Sherman Township is a civil township of Huron County in the U.S. state of Michigan. The population was 999 at the 2020 census.

== Communities ==
- Helena is an unincorporated community on the border with Sand Beach Township on Helena Road between Buhl and Klug Roads at .
- Ruth is an unincorporated community at . The ZIP code is 48470. The first white settler was John Hunsanger, a native of Hadhomor, Nassau, Germany, who arrived there in 1855. The following year, several families from Baden joined him, and in the early 1860s, another group arrived from Westphalia. The area became known as the "German Settlement". It was also called "Adams Corners" for landowner August H. Adams, who served as the first postmaster. But when the village got a post office in October 1880, it was named "Ruth", after Michael Ruth who had given property for a railroad depot.
- White Rock is an unincorporated community in the southeast part of the township at . The community is named for a large white limestone boulder offshore in Lake Huron, to define the territory ceded with the Treaty of Detroit in 1807.

==Geography==
According to the United States Census Bureau, the township has a total area of 44.2 square miles (114.3 km^{2}), of which 44.1 square miles (114.3 km^{2}) is land and 0.02% is water.

==Demographics==
As of the census of 2000, there were 1,165 people, 444 households, and 343 families residing in the township. The population density was 26.4 PD/sqmi. There were 620 housing units at an average density of 14.0 per square mile (5.4/km^{2}). The racial makeup of the township was 98.54% White, 0.69% Asian, 0.34% from other races, and 0.43% from two or more races. Hispanic or Latino of any race were 1.03% of the population.

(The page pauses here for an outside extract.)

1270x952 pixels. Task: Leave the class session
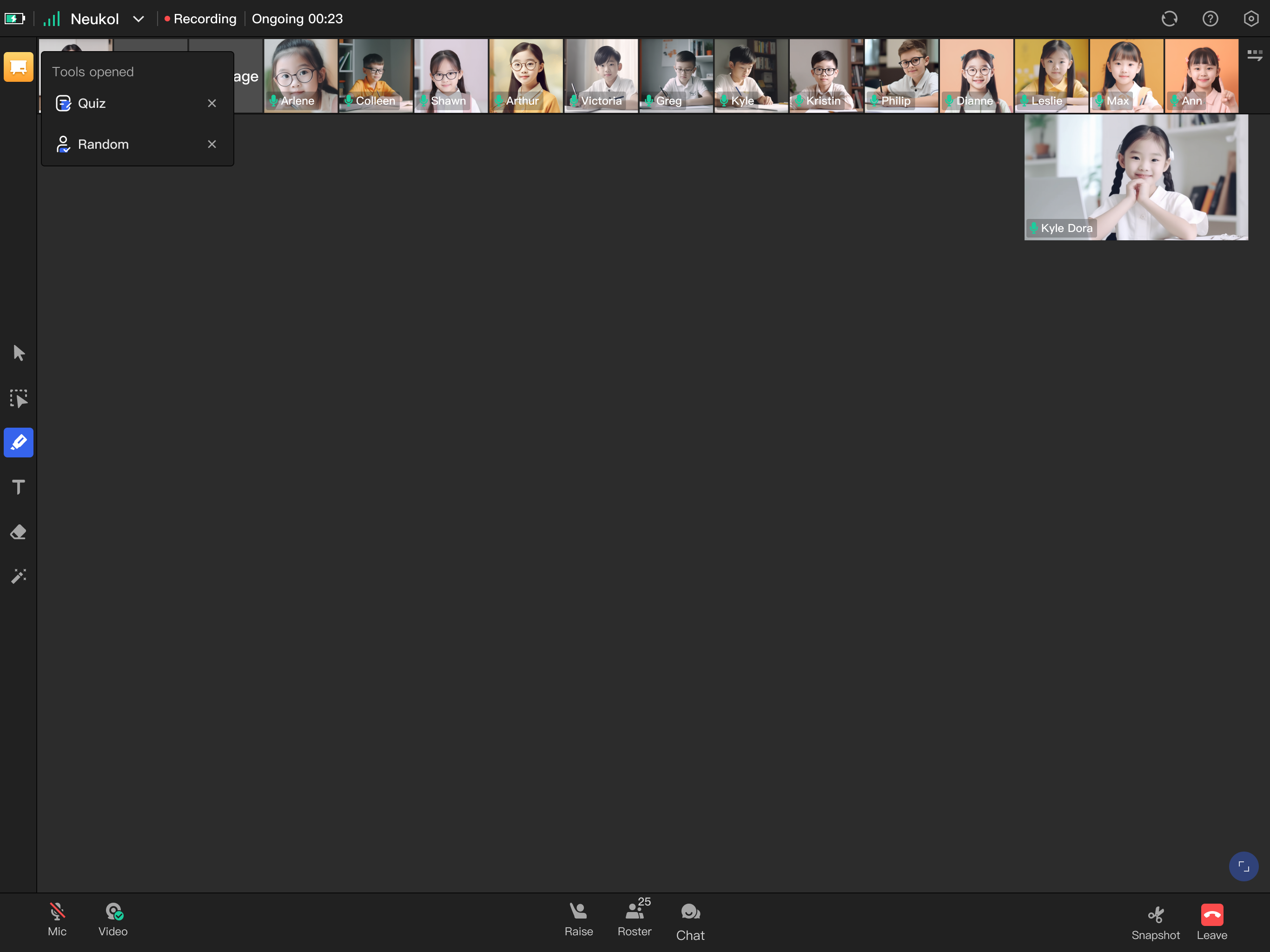pyautogui.click(x=1211, y=922)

There were 444 households, out of which 33.3% had children under the age of 18 living with them, 69.4% were married couples living together, 4.1% had a female householder with no husband present, and 22.7% were non-families. 20.9% of all households were made up of individuals, and 10.8% had someone living alone who was 65 years of age or older. The average household size was 2.62 and the average family size was 3.06.

In the township the population was spread out, with 28.0% under the age of 18, 6.0% from 18 to 24, 24.3% from 25 to 44, 25.6% from 45 to 64, and 16.1% who were 65 years of age or older. The median age was 39 years. For every 100 females, there were 106.2 males. For every 100 females age 18 and over, there were 102.7 males.

The median income for a household in the township was $32,875, and the median income for a family was $38,417. Males had a median income of $29,107 versus $17,109 for females. The per capita income for the township was $15,013. About 5.6% of families and 6.3% of the population were below the poverty line, including 5.5% of those under age 18 and 8.8% of those age 65 or over.